**Görev:**
Aşağıdaki satırların tamamını hiçbir değişiklik yapmadan aynen yeniden yazın.

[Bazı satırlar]
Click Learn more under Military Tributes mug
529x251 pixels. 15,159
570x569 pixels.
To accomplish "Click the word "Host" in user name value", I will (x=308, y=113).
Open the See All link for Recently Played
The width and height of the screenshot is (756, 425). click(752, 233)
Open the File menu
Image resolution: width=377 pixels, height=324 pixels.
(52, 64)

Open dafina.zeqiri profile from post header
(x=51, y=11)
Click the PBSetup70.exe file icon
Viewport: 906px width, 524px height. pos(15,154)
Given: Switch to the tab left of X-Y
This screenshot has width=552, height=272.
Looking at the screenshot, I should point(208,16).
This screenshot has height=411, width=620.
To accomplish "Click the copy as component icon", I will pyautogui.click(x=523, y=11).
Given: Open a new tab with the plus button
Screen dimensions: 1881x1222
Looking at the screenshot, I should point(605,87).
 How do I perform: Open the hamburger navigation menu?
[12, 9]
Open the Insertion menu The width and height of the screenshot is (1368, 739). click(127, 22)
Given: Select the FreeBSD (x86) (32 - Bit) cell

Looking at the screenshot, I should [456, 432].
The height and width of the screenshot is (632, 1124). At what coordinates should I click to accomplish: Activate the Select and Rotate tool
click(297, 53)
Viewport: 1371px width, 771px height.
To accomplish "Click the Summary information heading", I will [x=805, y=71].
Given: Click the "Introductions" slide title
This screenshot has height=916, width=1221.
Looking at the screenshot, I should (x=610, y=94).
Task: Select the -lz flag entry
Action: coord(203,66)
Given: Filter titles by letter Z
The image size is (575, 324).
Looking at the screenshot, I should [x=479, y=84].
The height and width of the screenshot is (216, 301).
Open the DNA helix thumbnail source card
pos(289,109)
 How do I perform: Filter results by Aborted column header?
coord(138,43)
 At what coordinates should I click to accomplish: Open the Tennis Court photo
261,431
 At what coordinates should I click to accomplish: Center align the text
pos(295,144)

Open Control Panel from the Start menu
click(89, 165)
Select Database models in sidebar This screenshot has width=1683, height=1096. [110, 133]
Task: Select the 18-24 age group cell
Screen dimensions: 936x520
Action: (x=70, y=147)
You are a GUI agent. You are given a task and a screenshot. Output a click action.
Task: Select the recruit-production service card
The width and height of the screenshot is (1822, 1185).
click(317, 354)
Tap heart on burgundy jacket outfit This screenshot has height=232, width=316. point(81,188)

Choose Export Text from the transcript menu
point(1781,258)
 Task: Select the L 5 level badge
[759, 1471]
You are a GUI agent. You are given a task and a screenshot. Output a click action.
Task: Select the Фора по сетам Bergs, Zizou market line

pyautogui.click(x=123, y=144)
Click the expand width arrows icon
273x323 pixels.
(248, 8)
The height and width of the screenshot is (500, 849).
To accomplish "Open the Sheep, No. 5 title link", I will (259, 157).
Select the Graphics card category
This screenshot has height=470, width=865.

**Alıştırmanın çözümü:**
Click Learn more under Military Tributes mug
529x251 pixels. 15,159
570x569 pixels.
To accomplish "Click the word "Host" in user name value", I will (x=308, y=113).
Open the See All link for Recently Played
The width and height of the screenshot is (756, 425). click(752, 233)
Open the File menu
Image resolution: width=377 pixels, height=324 pixels.
(52, 64)

Open dafina.zeqiri profile from post header
(x=51, y=11)
Click the PBSetup70.exe file icon
Viewport: 906px width, 524px height. pos(15,154)
Given: Switch to the tab left of X-Y
This screenshot has width=552, height=272.
Looking at the screenshot, I should point(208,16).
This screenshot has height=411, width=620.
To accomplish "Click the copy as component icon", I will pyautogui.click(x=523, y=11).
Given: Open a new tab with the plus button
Screen dimensions: 1881x1222
Looking at the screenshot, I should point(605,87).
 How do I perform: Open the hamburger navigation menu?
[12, 9]
Open the Insertion menu The width and height of the screenshot is (1368, 739). click(127, 22)
Given: Select the FreeBSD (x86) (32 - Bit) cell

Looking at the screenshot, I should [456, 432].
The height and width of the screenshot is (632, 1124). At what coordinates should I click to accomplish: Activate the Select and Rotate tool
click(297, 53)
Viewport: 1371px width, 771px height.
To accomplish "Click the Summary information heading", I will [x=805, y=71].
Given: Click the "Introductions" slide title
This screenshot has height=916, width=1221.
Looking at the screenshot, I should (x=610, y=94).
Task: Select the -lz flag entry
Action: coord(203,66)
Given: Filter titles by letter Z
The image size is (575, 324).
Looking at the screenshot, I should [x=479, y=84].
The height and width of the screenshot is (216, 301).
Open the DNA helix thumbnail source card
pos(289,109)
 How do I perform: Filter results by Aborted column header?
coord(138,43)
 At what coordinates should I click to accomplish: Open the Tennis Court photo
261,431
 At what coordinates should I click to accomplish: Center align the text
pos(295,144)

Open Control Panel from the Start menu
click(89, 165)
Select Database models in sidebar This screenshot has width=1683, height=1096. [110, 133]
Task: Select the 18-24 age group cell
Screen dimensions: 936x520
Action: (x=70, y=147)
You are a GUI agent. You are given a task and a screenshot. Output a click action.
Task: Select the recruit-production service card
The width and height of the screenshot is (1822, 1185).
click(317, 354)
Tap heart on burgundy jacket outfit This screenshot has height=232, width=316. point(81,188)

Choose Export Text from the transcript menu
point(1781,258)
 Task: Select the L 5 level badge
[759, 1471]
You are a GUI agent. You are given a task and a screenshot. Output a click action.
Task: Select the Фора по сетам Bergs, Zizou market line

pyautogui.click(x=123, y=144)
Click the expand width arrows icon
273x323 pixels.
(248, 8)
The height and width of the screenshot is (500, 849).
To accomplish "Open the Sheep, No. 5 title link", I will (259, 157).
Select the Graphics card category
This screenshot has height=470, width=865.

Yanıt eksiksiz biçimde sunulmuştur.